I thought of Stoppenhauser saying, Do you want to tell me there aren’t improvements you could make? A roof to fix? And that sly look. As if he had known. As if he and Arlette were in on it together.

Don’t be getting such things in your head, I told myself. Bad enough that you keep thinking of her, down there. Have the worms gotten her eyes yet, I wonder? Have the bugs eaten away her sharp tongue, or at least blunted it?

I went to the table in the far corner of the room, got the bottle that stood there, and poured myself a good-sized hooker of brown whiskey. My hand trembled, but only a little. I downed it in two swallows. I knew it would be a bad business to turn such drinking into a habit, but it’s not every night that a man feels his dead wife tap him on the nose. And the hooch made me feel better. More in control of myself. I didn’t need to take on a 750-dollar mortgage to fix my roof, I could patch it with scrap lumber when the rain stopped. But it would be an ugly fix; would make the place look like what my mother would have called trash-poor. Nor was that the point. Fixing a leak would take only a day or two. I needed work that would keep me through the winter. Hard labor would drive out thoughts of Arlette on her dirt throne, Arlette in her burlap snood. I needed home improvement projects that would send me to bed so tired that I’d sleep right through, and not lie there listening to the rain and wondering if Henry was out in it, maybe coughing from the grippe. Sometimes work is the only thing, the only answer.
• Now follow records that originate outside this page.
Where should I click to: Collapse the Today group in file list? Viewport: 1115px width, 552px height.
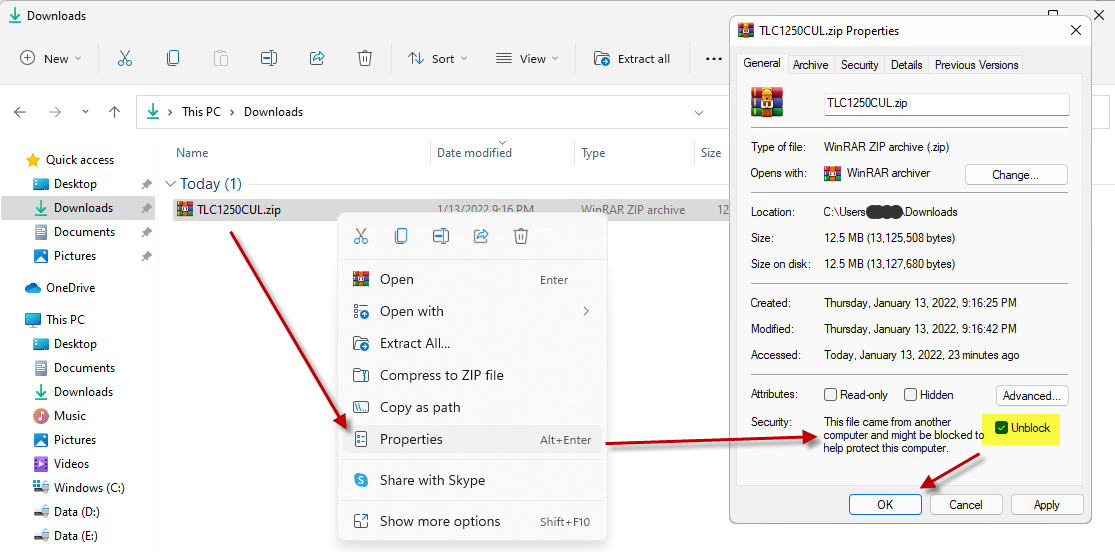point(171,184)
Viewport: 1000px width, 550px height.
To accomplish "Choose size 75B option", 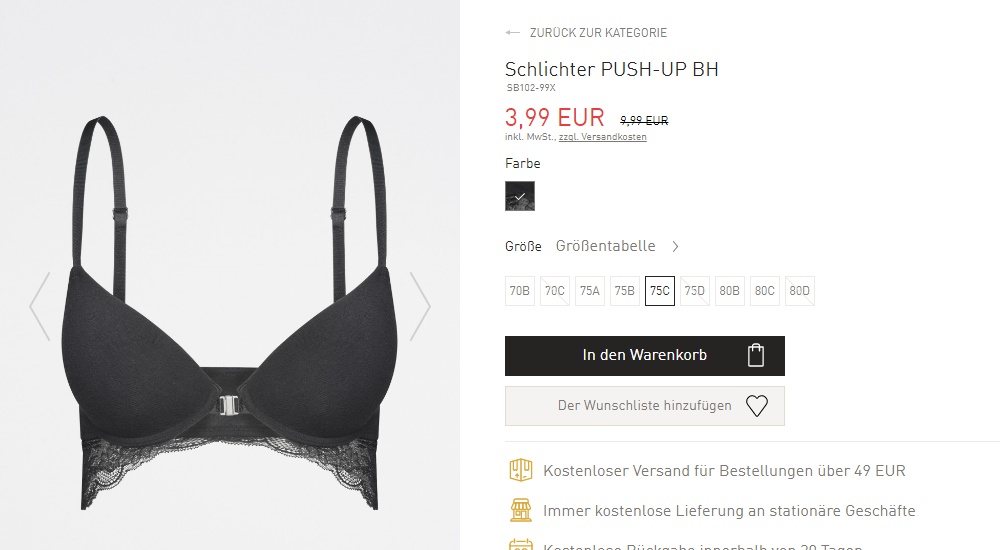I will tap(625, 291).
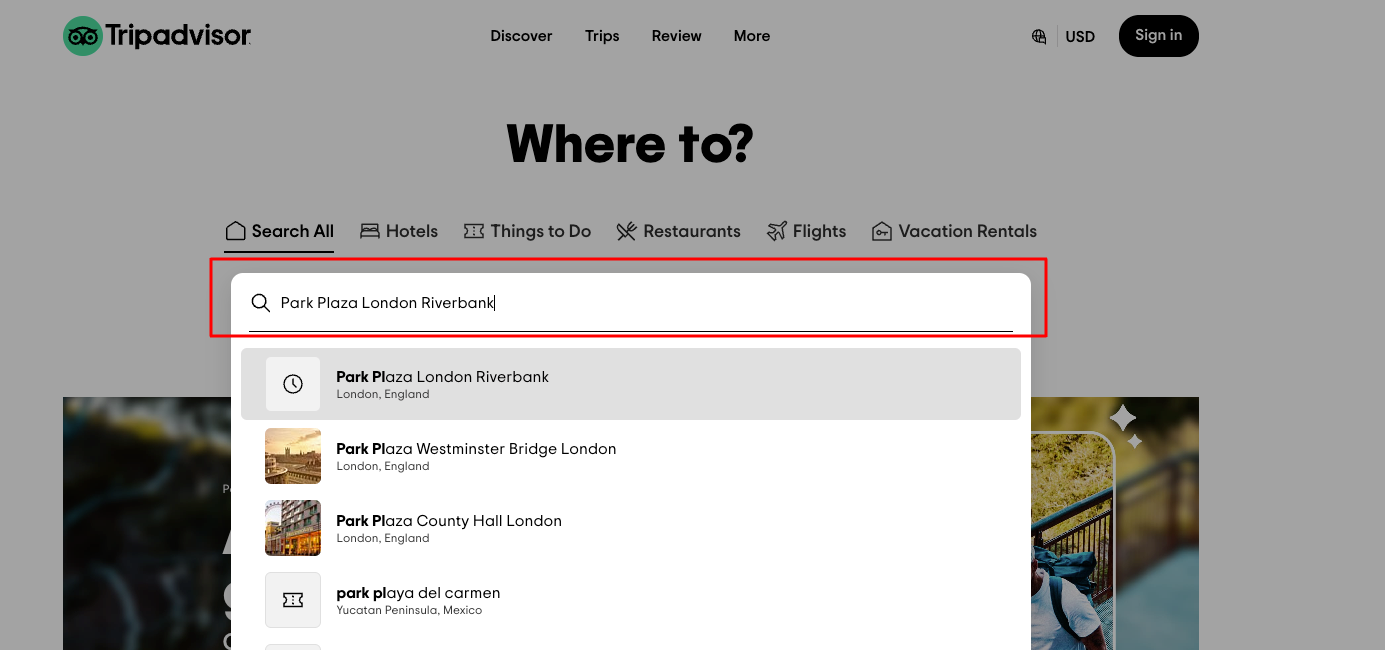Click the magnifying glass search icon
This screenshot has height=650, width=1385.
point(261,303)

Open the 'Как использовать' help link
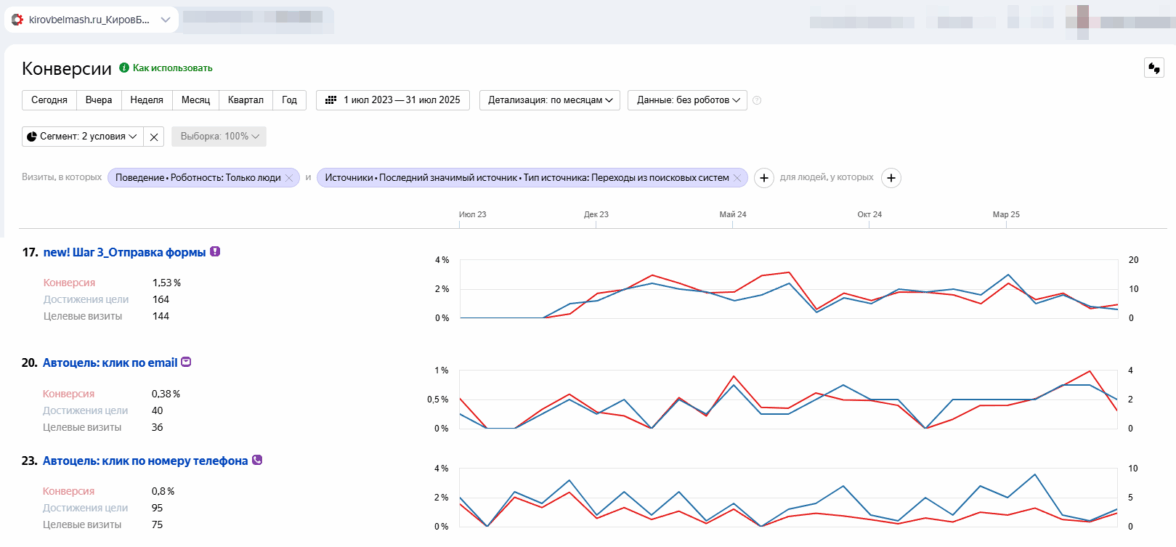pyautogui.click(x=172, y=68)
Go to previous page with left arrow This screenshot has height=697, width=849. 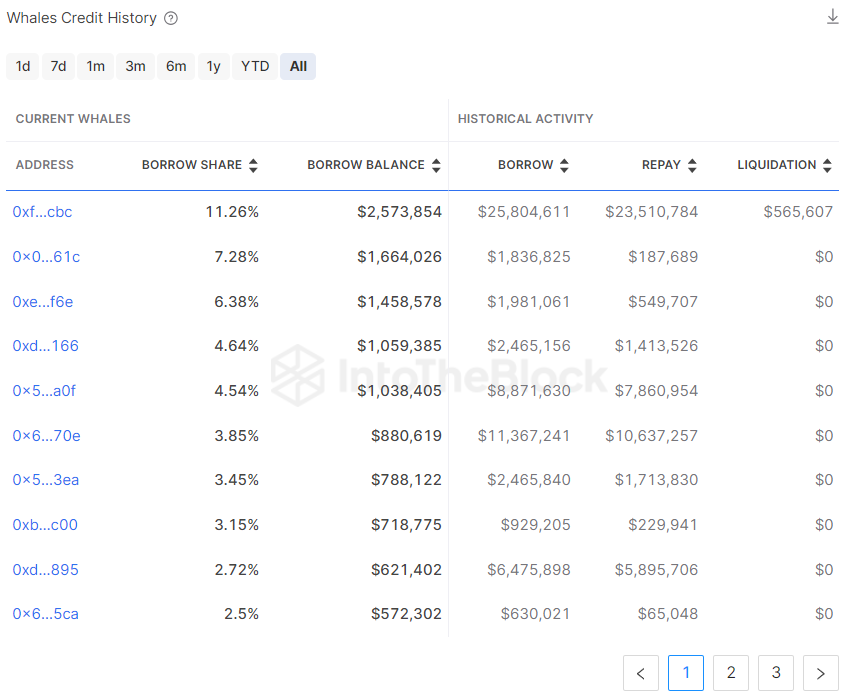[x=641, y=673]

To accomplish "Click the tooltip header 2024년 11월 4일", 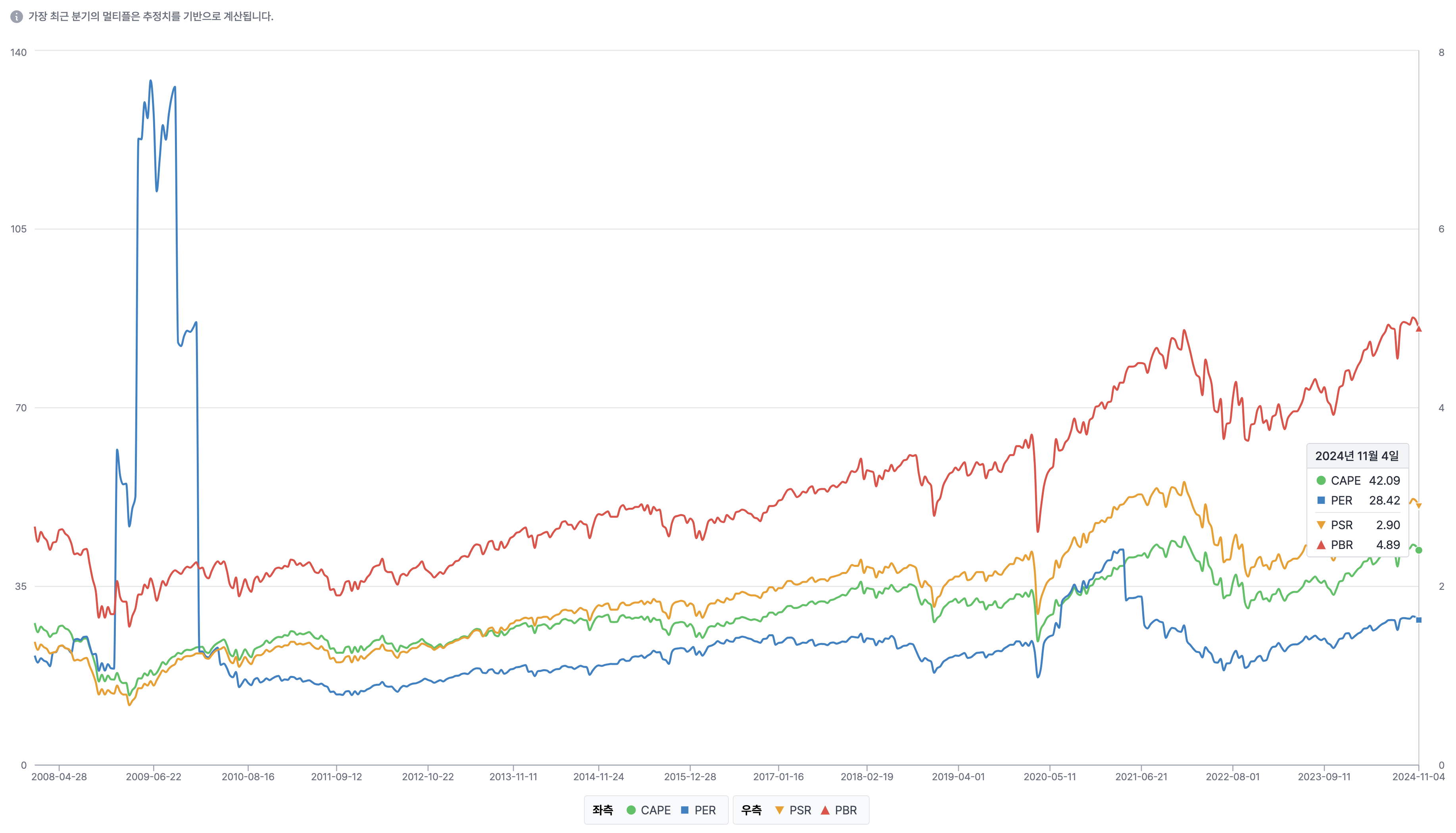I will [x=1356, y=456].
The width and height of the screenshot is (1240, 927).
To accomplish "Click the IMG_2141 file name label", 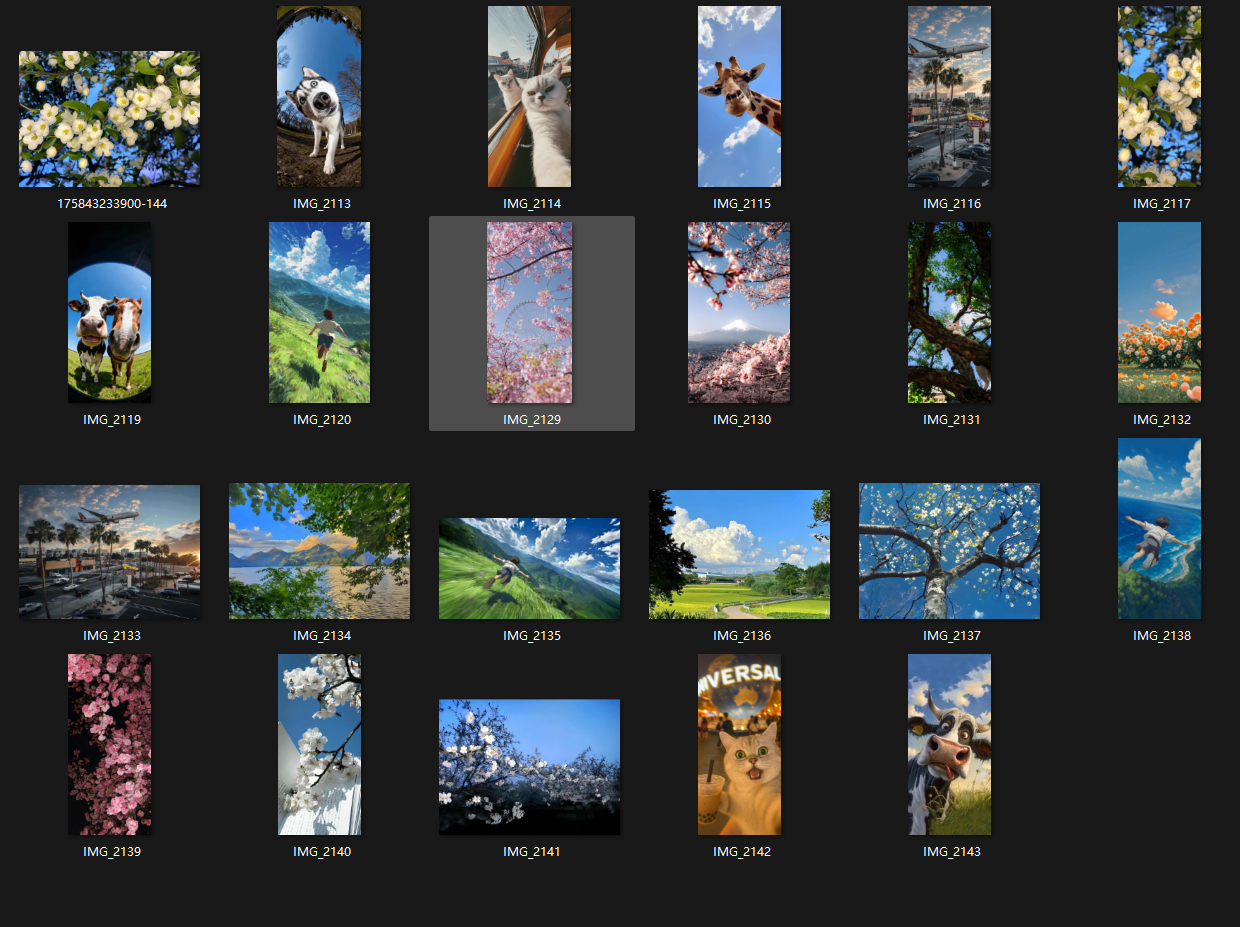I will (531, 852).
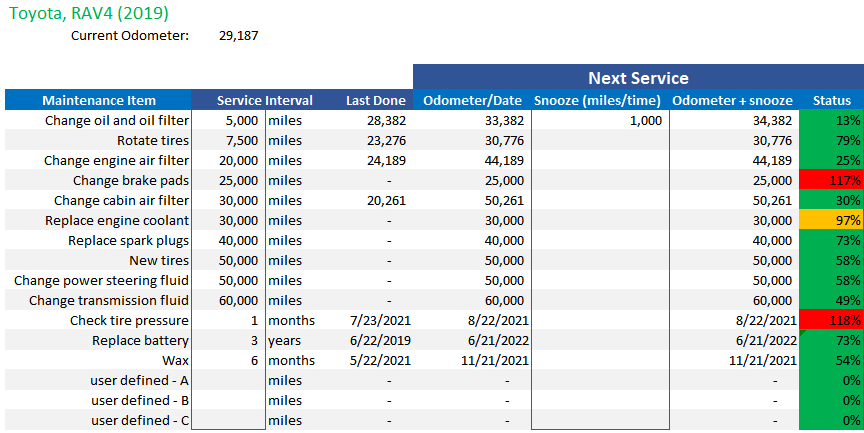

The next day I drove to town in my truck and did what I never would have thought of doing if I hadn’t needed to borrow 35 dollars: I took out a mortgage for 750. In the end we are all caught in devices of our own making. I believe that. In the end we are all caught.

In Omaha that same week, a young man wearing a plainsman’s hat walked into a pawnshop on Dodge Street and bought a nickel-plated .32 caliber pistol. He paid with 5 dollars that had no doubt been handed to him, under duress, by a half-blind old woman who did business beneath the sign of the Blue Bonnet Girl. The next day, a young man wearing a flat cap on his head and a red bandanna over his mouth and nose walked into the Omaha branch of the First Agricultural Bank, pointed a gun at a pretty young teller named Rhoda Penmark, and demanded all the money in her drawer. She passed over about 200 dollars, mostly in ones and fives—the grimy kind farmers carry rolled up in the pockets of their bib overalls.

As he left, stuffing the money into his pants with one hand (clearly nervous, he dropped several bills on the floor), the portly guard—a retired policeman—said: “Son, you don’t want to do this.”